## [What you need to do]
Give the number of lines containing "column" in this listing, with no other words.

*** Input material Section Begins ***

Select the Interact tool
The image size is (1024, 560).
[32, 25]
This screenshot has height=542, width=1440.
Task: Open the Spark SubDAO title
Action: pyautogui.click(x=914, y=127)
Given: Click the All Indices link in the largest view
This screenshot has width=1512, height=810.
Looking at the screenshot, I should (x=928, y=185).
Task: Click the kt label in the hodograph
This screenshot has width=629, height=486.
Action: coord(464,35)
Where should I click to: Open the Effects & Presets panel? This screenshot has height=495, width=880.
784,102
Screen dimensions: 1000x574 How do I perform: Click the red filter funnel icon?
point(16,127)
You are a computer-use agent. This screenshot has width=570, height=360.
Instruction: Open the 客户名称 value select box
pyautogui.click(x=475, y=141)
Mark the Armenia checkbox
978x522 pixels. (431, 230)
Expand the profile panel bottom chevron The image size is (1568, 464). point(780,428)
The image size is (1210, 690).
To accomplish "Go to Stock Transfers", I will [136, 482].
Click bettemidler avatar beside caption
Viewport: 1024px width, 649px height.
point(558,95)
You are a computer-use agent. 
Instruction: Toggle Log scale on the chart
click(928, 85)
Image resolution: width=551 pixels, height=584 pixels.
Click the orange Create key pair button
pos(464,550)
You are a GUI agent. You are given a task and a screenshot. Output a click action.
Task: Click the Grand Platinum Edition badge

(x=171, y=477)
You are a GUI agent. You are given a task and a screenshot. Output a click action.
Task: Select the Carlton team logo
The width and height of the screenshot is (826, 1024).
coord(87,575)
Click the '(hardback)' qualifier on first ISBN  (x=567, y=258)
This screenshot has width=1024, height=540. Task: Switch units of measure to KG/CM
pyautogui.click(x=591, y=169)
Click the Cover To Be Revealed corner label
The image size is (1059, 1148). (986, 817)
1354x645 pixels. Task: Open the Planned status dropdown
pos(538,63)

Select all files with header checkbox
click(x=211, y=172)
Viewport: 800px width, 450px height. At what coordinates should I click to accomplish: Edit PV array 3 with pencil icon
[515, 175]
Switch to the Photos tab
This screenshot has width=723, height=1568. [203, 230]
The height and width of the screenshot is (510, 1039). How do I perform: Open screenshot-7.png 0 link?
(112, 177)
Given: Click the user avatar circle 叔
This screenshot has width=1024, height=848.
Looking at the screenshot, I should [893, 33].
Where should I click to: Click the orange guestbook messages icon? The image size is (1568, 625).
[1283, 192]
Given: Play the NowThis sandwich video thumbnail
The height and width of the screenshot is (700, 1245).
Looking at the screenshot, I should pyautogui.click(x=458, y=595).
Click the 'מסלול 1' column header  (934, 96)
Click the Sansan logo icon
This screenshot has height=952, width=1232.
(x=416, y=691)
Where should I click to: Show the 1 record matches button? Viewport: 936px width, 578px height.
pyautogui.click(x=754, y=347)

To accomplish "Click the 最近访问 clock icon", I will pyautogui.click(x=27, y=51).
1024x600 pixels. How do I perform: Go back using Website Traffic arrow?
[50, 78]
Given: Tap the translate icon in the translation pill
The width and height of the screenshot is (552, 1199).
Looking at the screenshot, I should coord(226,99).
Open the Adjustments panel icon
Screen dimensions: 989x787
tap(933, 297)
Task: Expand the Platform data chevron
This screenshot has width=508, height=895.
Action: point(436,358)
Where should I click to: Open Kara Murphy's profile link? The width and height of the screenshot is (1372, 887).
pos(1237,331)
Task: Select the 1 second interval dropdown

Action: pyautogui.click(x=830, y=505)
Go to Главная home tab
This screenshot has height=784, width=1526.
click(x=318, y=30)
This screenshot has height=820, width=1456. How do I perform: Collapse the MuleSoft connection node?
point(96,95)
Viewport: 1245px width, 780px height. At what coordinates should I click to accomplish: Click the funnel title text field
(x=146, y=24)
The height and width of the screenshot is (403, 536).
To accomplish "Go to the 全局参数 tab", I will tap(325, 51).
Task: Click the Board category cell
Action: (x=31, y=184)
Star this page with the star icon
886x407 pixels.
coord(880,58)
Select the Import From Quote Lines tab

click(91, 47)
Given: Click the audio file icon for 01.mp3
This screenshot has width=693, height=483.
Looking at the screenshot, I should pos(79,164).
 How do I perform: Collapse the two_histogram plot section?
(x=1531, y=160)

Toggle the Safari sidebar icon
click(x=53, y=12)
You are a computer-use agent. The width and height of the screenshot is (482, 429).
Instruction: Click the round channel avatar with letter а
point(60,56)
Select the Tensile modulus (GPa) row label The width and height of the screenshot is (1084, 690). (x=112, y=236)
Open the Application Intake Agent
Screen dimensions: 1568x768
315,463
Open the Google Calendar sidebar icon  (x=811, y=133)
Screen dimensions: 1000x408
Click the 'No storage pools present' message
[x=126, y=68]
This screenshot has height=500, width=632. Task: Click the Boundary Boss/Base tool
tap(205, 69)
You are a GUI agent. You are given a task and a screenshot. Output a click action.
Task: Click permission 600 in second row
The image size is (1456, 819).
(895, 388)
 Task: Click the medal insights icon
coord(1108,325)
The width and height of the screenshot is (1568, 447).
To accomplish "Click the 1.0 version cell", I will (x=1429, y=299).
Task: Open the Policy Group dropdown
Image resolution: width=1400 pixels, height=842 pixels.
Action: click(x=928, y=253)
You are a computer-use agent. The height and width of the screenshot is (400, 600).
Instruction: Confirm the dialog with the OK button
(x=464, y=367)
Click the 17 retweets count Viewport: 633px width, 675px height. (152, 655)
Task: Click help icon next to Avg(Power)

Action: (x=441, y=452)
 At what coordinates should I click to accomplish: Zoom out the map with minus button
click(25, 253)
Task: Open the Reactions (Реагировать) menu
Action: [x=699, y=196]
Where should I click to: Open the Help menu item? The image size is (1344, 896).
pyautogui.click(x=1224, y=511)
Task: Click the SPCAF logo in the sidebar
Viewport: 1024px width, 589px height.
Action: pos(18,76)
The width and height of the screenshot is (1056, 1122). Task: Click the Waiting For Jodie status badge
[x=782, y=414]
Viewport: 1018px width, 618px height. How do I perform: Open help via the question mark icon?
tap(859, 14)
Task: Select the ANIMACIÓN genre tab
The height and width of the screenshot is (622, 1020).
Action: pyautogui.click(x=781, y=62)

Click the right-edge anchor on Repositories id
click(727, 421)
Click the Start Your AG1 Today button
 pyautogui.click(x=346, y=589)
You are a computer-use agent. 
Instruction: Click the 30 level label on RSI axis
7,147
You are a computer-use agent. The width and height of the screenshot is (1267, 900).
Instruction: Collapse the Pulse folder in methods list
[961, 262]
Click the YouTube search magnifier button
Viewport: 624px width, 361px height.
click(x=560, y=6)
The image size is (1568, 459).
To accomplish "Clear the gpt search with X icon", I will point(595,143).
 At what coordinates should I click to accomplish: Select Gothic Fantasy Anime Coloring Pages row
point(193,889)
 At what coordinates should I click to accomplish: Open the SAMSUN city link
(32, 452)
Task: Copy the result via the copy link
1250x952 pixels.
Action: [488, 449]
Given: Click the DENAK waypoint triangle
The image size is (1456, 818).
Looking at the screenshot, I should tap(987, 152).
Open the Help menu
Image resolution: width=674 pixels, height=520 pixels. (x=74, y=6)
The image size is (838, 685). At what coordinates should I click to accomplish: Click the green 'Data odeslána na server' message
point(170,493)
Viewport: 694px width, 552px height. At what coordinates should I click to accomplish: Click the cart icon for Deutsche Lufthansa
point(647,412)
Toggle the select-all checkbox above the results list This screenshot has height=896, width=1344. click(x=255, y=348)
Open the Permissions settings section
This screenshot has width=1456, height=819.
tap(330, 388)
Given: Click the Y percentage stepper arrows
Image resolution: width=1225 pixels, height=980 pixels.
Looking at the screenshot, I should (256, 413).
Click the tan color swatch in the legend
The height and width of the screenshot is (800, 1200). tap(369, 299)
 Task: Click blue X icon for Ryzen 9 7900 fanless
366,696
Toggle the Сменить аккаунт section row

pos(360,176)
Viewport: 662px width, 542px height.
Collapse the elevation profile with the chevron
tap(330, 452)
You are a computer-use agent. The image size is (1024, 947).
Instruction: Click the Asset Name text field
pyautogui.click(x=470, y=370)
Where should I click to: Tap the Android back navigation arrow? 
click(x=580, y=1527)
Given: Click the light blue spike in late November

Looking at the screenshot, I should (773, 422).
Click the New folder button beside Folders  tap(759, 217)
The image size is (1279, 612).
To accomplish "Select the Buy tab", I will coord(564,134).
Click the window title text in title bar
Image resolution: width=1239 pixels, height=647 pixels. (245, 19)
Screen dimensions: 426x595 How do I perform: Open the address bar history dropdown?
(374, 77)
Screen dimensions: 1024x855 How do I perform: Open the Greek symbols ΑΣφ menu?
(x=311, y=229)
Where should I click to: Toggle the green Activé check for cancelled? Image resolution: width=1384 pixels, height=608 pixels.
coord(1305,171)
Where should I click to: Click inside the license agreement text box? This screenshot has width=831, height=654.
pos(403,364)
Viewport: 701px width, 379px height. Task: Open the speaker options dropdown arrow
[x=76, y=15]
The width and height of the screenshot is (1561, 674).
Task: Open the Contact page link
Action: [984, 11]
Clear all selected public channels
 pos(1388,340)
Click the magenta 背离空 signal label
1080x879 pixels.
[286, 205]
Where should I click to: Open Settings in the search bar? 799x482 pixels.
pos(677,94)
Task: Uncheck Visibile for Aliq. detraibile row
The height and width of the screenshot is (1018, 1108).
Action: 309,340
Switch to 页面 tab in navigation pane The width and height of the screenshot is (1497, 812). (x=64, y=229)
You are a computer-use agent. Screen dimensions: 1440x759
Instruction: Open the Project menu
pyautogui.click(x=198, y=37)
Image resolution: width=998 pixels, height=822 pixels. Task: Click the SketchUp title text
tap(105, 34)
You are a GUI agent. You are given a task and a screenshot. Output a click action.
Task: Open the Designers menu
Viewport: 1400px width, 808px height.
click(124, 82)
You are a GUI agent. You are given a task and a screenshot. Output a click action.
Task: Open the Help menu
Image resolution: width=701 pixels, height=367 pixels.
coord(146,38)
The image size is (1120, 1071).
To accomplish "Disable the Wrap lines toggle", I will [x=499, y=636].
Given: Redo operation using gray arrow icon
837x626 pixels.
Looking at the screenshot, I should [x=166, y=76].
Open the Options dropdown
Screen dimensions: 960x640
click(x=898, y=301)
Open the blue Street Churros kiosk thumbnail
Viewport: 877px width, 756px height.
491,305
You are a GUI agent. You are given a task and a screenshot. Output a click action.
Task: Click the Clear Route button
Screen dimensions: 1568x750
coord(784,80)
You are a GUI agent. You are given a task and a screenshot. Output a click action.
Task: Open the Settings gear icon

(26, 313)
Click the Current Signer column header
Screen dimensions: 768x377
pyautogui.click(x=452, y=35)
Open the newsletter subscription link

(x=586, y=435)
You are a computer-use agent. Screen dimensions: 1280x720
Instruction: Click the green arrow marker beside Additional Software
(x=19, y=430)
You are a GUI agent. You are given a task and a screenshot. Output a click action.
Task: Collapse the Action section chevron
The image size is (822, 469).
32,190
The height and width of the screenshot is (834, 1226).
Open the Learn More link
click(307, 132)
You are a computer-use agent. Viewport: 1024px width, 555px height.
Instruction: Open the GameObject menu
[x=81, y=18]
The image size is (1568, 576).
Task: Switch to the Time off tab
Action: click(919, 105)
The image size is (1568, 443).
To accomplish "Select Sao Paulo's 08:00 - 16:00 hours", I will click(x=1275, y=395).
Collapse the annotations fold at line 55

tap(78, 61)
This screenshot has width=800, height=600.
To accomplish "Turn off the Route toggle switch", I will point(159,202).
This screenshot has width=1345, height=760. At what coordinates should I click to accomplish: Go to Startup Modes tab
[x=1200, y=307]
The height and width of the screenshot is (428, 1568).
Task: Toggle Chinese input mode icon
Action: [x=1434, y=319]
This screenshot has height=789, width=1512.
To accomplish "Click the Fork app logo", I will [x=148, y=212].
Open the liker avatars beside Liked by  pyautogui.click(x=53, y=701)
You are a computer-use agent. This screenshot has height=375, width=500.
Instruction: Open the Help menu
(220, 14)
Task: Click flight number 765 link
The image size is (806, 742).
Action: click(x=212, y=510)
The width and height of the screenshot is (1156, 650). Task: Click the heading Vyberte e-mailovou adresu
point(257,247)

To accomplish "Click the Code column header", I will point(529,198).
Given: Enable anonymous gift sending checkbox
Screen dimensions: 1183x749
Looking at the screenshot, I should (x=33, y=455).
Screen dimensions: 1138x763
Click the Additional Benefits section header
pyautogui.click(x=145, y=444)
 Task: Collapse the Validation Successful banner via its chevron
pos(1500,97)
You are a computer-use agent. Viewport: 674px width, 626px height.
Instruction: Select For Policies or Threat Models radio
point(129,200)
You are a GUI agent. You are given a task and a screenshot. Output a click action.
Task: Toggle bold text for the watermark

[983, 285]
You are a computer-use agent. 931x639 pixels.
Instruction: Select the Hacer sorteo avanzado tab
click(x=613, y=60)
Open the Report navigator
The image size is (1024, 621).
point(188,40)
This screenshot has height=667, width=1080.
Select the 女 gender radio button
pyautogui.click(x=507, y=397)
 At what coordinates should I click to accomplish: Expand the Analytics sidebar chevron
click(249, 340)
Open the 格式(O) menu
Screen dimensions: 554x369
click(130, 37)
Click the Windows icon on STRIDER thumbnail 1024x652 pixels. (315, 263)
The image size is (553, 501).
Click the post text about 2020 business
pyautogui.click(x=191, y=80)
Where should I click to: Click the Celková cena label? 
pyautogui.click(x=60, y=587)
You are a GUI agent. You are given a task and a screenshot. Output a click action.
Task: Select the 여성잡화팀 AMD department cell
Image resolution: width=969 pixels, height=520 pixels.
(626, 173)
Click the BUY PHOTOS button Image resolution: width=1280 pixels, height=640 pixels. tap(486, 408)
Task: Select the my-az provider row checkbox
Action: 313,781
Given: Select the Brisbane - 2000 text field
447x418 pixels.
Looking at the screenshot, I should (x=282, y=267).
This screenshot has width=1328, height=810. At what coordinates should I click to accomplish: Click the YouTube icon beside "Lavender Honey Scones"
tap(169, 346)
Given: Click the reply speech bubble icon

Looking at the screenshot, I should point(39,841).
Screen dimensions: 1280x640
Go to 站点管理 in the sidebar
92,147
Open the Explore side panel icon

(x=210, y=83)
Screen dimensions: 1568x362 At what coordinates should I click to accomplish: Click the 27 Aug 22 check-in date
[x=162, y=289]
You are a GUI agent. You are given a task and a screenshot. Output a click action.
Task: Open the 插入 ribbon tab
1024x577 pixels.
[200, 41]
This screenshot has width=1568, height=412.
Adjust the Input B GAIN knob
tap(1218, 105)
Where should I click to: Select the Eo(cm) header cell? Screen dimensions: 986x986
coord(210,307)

*** Input material Section Ends ***

## [Response for this exercise]
3